A Singapore-resident company (“SAI”) transferred the shares of a recently-acquired Australian telecom company (“SOPL”) to an Australian subsidiary (“STAI”) in consideration for common shares and $5.2B in unsecured notes which had a term of approximately 10 years and bore interest at a floating rate equal to the 1 year bank bill swap rate (“BBSR”) plus 1%, but multiplied by a gross-up factor of 10/9 to reflect that the interest was subject to withholding tax. After a minor amendment, the terms of the notes were amended less than a year later (under the “Second Amendment”) so as to increase the interest rate by a premium of 4.52% to reflect that the interest would not be paid if STAI did not exceed specified cash flow and profitability thresholds (which were not expected to be met for a number of years).
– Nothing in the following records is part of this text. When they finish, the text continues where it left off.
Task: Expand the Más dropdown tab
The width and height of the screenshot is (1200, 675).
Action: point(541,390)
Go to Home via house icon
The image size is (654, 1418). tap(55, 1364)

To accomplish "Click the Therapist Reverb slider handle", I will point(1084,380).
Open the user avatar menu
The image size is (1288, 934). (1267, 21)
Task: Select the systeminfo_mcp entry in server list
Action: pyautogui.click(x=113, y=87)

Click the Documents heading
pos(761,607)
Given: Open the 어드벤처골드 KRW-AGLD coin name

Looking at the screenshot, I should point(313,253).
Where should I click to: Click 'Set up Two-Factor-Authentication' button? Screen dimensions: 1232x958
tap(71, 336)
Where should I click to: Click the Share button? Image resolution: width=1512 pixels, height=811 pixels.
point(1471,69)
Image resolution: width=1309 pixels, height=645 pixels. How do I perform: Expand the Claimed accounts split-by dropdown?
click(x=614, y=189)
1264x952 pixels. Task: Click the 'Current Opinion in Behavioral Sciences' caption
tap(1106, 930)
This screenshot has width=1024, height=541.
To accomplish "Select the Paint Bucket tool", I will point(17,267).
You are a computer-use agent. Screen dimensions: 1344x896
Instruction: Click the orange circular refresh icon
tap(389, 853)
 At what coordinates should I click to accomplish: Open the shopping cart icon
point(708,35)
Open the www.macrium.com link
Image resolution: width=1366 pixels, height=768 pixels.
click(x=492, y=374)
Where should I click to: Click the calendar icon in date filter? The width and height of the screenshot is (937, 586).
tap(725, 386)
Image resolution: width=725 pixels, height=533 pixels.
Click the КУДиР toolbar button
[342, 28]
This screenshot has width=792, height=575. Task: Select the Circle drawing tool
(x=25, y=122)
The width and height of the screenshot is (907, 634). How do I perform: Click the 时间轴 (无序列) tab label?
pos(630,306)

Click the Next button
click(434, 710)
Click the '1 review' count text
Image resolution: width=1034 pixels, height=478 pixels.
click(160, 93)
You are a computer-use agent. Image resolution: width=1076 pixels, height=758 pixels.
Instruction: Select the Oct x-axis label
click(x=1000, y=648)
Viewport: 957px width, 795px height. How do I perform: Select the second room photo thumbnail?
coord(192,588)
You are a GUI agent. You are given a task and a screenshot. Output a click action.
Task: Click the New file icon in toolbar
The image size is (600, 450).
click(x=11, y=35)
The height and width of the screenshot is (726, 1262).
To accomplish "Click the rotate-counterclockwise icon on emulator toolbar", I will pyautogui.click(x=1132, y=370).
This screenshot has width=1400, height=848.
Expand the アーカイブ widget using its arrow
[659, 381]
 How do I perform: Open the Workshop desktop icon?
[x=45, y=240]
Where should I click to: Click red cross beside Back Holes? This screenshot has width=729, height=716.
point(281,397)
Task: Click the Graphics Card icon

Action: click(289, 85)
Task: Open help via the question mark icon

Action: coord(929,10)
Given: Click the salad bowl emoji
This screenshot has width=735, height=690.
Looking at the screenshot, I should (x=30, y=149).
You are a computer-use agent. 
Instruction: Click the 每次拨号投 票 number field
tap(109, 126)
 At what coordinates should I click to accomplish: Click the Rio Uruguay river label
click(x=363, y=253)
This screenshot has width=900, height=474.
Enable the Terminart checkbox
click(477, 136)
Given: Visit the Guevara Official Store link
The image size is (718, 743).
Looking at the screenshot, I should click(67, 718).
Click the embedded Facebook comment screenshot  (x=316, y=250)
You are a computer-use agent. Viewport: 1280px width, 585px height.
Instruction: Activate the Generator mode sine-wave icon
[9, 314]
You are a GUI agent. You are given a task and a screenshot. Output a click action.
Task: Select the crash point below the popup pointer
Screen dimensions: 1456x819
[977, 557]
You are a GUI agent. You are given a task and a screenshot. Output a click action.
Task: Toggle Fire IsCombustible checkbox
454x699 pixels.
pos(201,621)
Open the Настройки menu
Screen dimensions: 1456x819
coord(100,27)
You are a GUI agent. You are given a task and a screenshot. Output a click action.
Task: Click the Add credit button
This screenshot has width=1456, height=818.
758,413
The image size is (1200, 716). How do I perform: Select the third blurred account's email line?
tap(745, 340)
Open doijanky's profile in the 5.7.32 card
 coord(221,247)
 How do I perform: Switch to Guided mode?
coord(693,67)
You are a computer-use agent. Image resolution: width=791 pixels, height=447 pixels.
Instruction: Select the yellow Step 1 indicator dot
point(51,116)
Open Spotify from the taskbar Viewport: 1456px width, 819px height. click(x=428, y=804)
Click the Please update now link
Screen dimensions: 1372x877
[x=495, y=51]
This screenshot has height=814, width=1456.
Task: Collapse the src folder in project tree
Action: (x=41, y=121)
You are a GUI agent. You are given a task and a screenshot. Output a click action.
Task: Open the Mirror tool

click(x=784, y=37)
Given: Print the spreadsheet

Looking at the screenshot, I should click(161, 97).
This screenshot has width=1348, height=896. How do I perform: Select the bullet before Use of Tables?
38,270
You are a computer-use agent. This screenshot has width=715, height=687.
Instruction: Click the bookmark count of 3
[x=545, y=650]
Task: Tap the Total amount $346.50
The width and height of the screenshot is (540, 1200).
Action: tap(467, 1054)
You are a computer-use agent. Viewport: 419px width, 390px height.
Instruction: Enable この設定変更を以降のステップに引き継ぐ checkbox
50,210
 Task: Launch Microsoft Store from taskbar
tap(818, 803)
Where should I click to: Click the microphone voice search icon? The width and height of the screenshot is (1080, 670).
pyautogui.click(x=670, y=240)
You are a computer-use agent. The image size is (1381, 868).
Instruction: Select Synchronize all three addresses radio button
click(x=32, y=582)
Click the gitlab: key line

The “Third Amendment” made six years later changed the interest rate by replacing the 1 year BBSR with a fixed rate of 6.835%, so that the applicable rate thereafter became the aggregate of 6.835% and 1% multiplied by 10/9, plus the 4.552% premium, for a total rate of 13.2575% per annum.

Whether the Commissioner had appropriately reduced the interest-deduction claims of STAI turned principally on whether (under aspects of the Australian transfer pricing rules that were essentially aligned in this regard with the related-person Article of the Singapore-Australia Treaty) conditions operated between the two enterprises (STAI and SAI) in their commercial or financial relations which differed from those which might be expected to operate between independent enterprises dealing wholly independently with one another, such that the actual cost of borrowing under the notes was greater than the costs that a party in STAI’s position might be expected to have paid under such conditions.

Before dismissing STAI’s appeal, Moshinsky J found that independent parties in the positions of SAI and STAI might have been expected to have agreed at the time of the notes’ issuance that the interest rate applicable to the notes would be the rate actually agreed (noting in this regard that the interest gross-up was “common in international borrowings”. This interest rate took into account that, in such circumstances, there would be a guarantee by the ultimate public-company parent (“SingTel”), given that it would not be commercially rational to bear the “much greater amount in interest” that would have been required without such a guarantee. Furthermore, no guarantee fee should be imputed as there was no evidence that under the hypothetical conditions the parent would have charged such a fee (and, in fact, SingTel had not charged a guarantee fee for a $2B loan made to a subsidiary of SOPL).

Furthermore, independent parties in the positions of SAI and STAI would not have agreed to make the changes contained in the Second or Third Amendments. In particular, agreeing to an interest rate that would provide a very high return to the lender if the cash flow and profitability conditions were met promptly and a quite low return if they were not achieved, would “expose… each party to significant commercial risk”, and there did “not appear to be any commercial rationale for these terms.”

Neal Armstrong. Summary of Singapore Telecom Australia Investments Pty Ltd v Commissioner of Taxation, [2021] FCA 1597 under s. 247(2)(a).